In a manufacturing process of a semiconductor device or a flat panel such as a liquid crystal display, a desired microscopic structure (e.g., holes, trenches, or the like) pattern is formed on a substrate such as a semiconductor wafer or a FPD substrate by performing various processes such as a film forming process and an etching process on the substrate. Recently, the semiconductor device tends to be highly integrated year by year. To meet a demand for miniaturization of patterns formed on the substrate, improvement in resist materials or exposure technology has been sought for and, thus, dimensions of an opening of a resist pattern are getting finer.
Along with the miniaturization of the semiconductor device, there has occurred a problem that when an etching target film on a substrate is etched by using a resist pattern as a mask, dimensions of the opening of the resist pattern may be enlarged or a sidewall of a recess in the etching target film may be overetched, resulting in a deviation of a critical dimension (CD) of a hole or a trench from a target value and a failure to obtain designed device characteristics.

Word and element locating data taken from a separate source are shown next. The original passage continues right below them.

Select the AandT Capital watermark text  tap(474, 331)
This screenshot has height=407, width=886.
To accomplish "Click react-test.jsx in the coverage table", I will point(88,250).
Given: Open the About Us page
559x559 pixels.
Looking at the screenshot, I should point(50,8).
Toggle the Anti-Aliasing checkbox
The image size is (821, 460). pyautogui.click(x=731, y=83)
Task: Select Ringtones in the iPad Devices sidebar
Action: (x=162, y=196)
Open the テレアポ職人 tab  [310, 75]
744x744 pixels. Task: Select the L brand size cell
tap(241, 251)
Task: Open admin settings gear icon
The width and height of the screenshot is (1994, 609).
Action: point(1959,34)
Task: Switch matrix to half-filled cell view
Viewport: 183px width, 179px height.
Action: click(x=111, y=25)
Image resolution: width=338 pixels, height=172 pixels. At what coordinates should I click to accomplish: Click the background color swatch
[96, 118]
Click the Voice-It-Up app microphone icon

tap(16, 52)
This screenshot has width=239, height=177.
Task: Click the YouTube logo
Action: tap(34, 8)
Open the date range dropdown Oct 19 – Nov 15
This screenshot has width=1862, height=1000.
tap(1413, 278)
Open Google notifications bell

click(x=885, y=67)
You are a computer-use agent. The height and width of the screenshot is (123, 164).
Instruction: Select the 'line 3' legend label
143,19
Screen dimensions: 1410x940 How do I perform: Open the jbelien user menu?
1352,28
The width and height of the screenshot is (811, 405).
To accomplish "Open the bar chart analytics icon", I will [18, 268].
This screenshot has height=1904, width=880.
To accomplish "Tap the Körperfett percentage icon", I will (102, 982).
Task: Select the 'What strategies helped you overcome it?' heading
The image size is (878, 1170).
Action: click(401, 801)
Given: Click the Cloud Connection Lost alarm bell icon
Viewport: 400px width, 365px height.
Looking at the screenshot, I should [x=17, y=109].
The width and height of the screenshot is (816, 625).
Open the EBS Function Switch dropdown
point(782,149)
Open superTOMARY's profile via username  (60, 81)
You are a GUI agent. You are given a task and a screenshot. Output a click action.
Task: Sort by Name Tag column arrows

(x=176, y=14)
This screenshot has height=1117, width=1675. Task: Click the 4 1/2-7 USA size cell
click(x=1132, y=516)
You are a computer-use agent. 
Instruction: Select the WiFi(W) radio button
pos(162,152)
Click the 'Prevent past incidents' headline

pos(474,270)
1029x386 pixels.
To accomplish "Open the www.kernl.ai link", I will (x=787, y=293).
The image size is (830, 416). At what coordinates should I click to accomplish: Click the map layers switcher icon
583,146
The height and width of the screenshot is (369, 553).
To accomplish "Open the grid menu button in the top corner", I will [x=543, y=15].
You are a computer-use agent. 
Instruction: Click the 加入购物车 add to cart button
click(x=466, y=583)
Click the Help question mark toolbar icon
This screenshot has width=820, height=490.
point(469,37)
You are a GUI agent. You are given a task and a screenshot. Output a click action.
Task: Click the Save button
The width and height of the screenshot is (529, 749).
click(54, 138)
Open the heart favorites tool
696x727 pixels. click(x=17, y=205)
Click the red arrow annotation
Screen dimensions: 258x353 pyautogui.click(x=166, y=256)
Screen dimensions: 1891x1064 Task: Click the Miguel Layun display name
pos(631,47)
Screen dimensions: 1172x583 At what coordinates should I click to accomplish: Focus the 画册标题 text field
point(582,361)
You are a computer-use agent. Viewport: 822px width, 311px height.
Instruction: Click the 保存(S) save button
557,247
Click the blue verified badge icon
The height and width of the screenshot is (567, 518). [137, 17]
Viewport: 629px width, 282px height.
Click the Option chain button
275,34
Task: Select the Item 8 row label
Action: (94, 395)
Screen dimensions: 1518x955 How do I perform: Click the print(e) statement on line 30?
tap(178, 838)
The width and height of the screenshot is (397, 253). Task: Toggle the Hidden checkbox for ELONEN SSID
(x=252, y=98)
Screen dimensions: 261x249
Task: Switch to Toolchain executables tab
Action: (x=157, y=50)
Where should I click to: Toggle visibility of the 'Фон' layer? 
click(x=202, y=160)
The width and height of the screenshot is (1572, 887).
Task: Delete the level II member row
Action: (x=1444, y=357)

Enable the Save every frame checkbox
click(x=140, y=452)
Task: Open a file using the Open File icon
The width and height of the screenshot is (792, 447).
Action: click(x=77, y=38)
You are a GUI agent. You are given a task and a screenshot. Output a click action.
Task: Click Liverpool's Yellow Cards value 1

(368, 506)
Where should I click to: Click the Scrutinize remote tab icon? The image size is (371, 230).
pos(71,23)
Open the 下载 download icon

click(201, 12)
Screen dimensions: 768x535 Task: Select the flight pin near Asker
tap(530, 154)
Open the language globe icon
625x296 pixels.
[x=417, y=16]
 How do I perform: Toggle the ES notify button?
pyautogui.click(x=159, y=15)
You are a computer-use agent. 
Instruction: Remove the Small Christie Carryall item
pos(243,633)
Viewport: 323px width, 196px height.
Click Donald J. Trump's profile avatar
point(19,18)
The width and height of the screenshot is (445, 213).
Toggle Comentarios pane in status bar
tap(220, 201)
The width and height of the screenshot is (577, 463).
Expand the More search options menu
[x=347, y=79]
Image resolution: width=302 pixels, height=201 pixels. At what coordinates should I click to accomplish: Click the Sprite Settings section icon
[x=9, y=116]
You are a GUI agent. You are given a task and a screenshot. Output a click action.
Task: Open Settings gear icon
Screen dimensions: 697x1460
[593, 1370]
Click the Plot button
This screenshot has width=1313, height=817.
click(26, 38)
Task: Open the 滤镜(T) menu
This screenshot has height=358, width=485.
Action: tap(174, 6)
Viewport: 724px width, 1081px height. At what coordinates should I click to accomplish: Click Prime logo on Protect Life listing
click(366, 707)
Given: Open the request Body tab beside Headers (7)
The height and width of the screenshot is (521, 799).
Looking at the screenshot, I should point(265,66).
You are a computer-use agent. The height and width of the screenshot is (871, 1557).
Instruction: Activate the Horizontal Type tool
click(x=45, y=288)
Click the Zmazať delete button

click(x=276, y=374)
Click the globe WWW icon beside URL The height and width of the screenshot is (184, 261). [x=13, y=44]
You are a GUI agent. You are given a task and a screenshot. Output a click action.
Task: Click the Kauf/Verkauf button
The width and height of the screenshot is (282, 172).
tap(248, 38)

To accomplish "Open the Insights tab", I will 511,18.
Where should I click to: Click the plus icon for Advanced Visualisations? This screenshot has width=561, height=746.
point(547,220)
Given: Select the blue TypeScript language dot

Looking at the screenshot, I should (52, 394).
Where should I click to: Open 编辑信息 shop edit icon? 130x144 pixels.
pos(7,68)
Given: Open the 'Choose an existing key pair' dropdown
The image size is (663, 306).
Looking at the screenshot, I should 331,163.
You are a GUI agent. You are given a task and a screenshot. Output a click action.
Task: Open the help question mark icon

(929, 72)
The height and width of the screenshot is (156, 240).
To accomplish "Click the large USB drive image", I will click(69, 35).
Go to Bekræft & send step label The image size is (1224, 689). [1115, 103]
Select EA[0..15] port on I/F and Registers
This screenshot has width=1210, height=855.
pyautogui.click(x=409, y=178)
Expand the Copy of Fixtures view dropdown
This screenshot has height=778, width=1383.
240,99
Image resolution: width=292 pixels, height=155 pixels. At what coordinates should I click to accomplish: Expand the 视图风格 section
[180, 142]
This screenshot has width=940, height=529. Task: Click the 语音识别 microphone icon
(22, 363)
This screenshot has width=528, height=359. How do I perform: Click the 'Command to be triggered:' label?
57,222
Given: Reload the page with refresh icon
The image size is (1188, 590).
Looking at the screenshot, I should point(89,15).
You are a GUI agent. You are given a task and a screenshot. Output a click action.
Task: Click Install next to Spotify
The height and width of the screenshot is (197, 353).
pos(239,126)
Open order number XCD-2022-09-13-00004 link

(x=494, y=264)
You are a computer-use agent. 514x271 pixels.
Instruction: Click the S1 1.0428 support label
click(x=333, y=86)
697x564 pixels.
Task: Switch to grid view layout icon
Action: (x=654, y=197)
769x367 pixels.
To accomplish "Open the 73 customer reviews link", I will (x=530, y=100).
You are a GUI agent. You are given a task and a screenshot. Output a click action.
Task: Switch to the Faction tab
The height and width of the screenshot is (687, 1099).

Recently, as a solution to this problem, various researches have been conducted to develop a technique for preventing a deviation of a critical dimension of a pattern formed on an etching target film from a target value or to develop a technique for forming a pattern of an opening dimension smaller than an opening dimension of the resist pattern on an etching target film. In such techniques, an etching process is performed after reducing the opening dimension of the resist pattern by performing a deposition process for depositing a deposit on the resist pattern by supplying, e.g., a CHF-based processing gas (see, for example, Patent Documents 1 and 2).
Patent Document 1: Japanese Patent Laid-open Publication No. 2007-194284    Patent Document 2: Japanese Patent Laid-open Publication No. 2007-273866
In the deposition process, a deposit may be uniformly and effectively deposited on a sidewall of an opening of the resist pattern by increasing radical density. To increase the radical density, it may be desirable to supply a processing gas after increasing an internal pressure of a processing chamber to, e.g., about 100 mTorr or higher.
In the deposition process, however, as the internal pressure of the processing chamber increases, critical dimensions of patterns formed after the etching was observed to become non-uniform. As the internal pressure of the processing chamber increases, dissociation of the processing gas may be facilitated, and, thus, a difference in dissociation degree of the processing gas may be generated in a diametric direction of the substrate, which in turn may cause non-uniformity in deposition degree on the surface of the substrate. Thus, the non-uniformity in the critical dimensions of the patterns on the substrate is deemed to be caused by such non-uniformity in the deposition degree on the surface of the substrate. Although the non-uniformity of the critical dimensions is in the order of nanometer (nm), such a slight degree of non-uniformity may not be regarded negligible to meet a demand for further miniaturization of the patterns.